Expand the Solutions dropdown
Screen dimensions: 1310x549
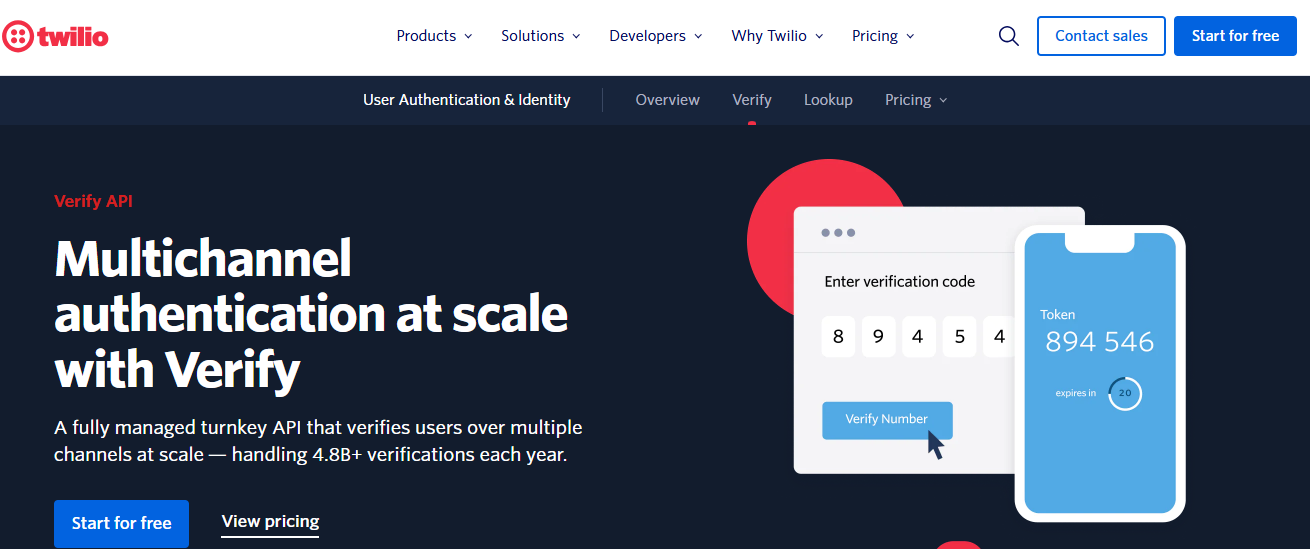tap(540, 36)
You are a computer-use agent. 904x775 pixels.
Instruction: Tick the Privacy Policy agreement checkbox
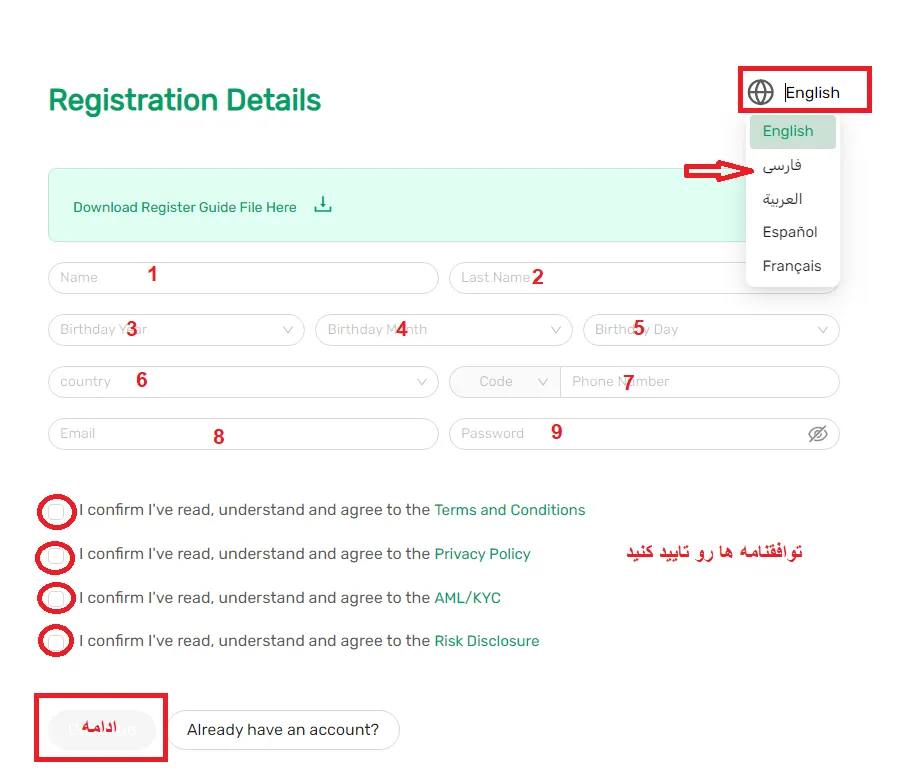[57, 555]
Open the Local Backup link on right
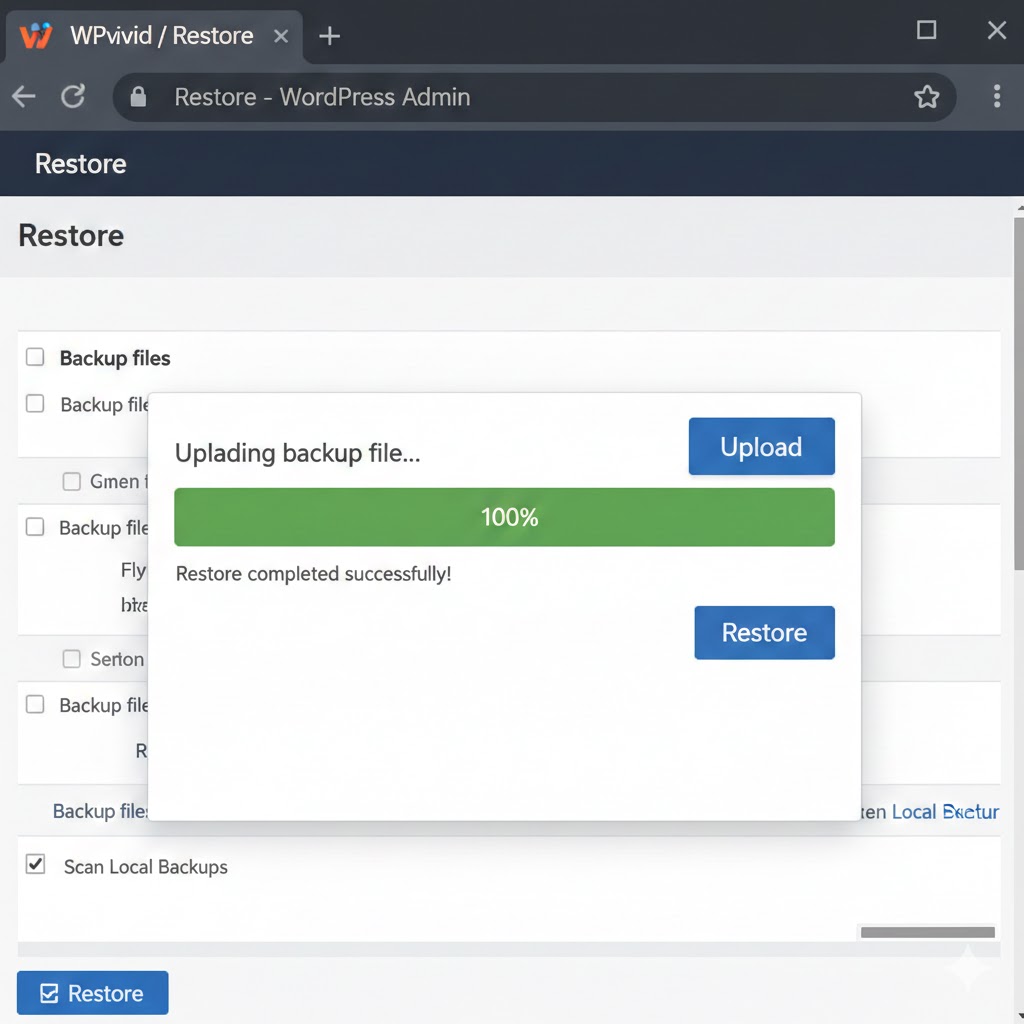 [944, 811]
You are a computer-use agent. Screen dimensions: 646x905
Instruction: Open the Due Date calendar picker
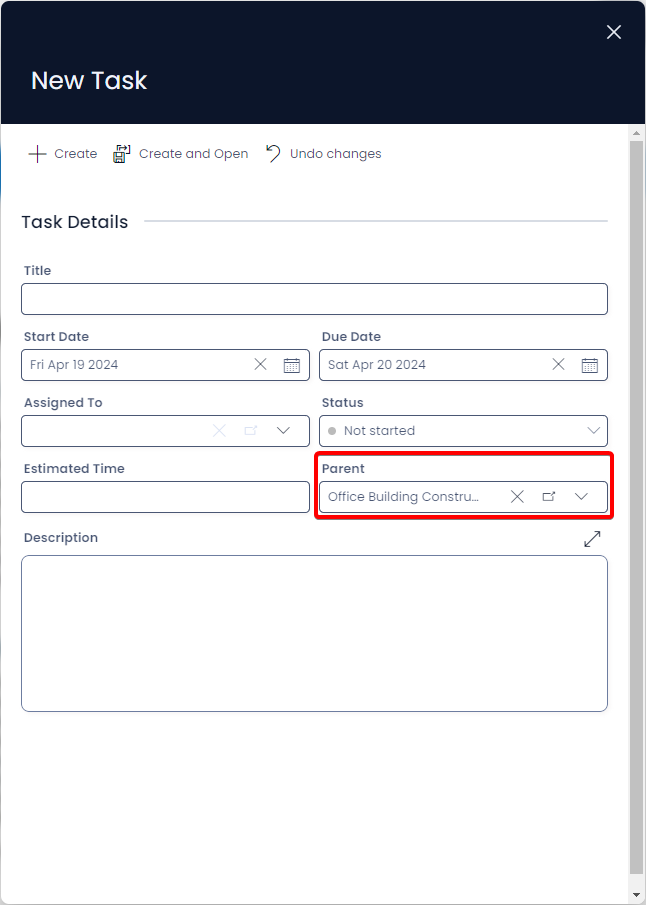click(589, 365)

━━━━━━━━━━━━━━━━━━━━━━━━━━━━━━

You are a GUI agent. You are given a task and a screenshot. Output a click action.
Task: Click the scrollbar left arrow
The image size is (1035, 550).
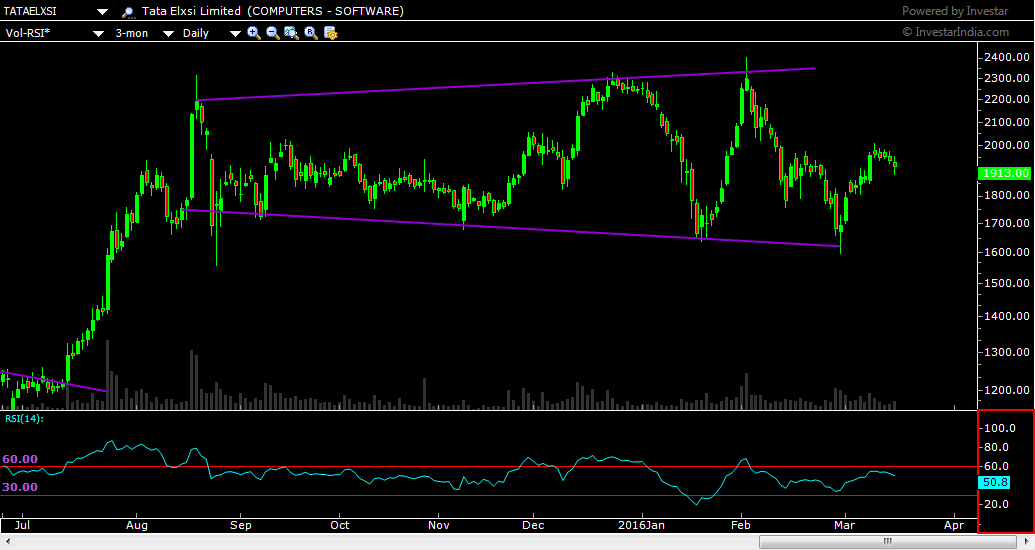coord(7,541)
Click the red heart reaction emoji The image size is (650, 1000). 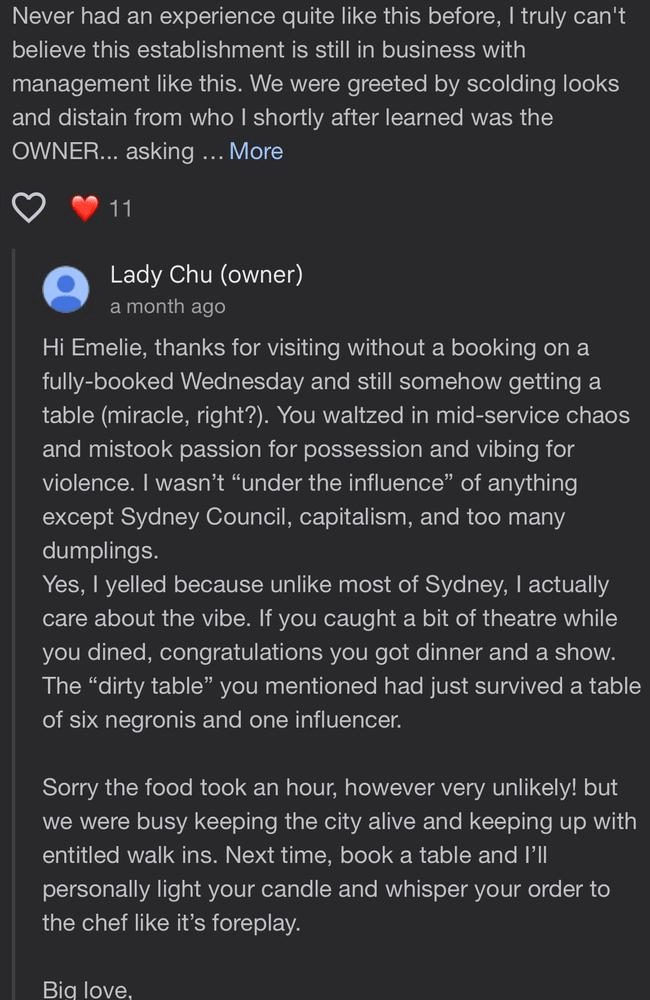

━━━━━━━━━━━━━━━━━━━━━━━━━━━━━━

__Exercise__:
Collect the lines of the data that carry the word "computer".

__Answer area__:
You are a computer-use agent. 904x775 pixels.
You are a computer-use agent. Screen dimensions: 646x905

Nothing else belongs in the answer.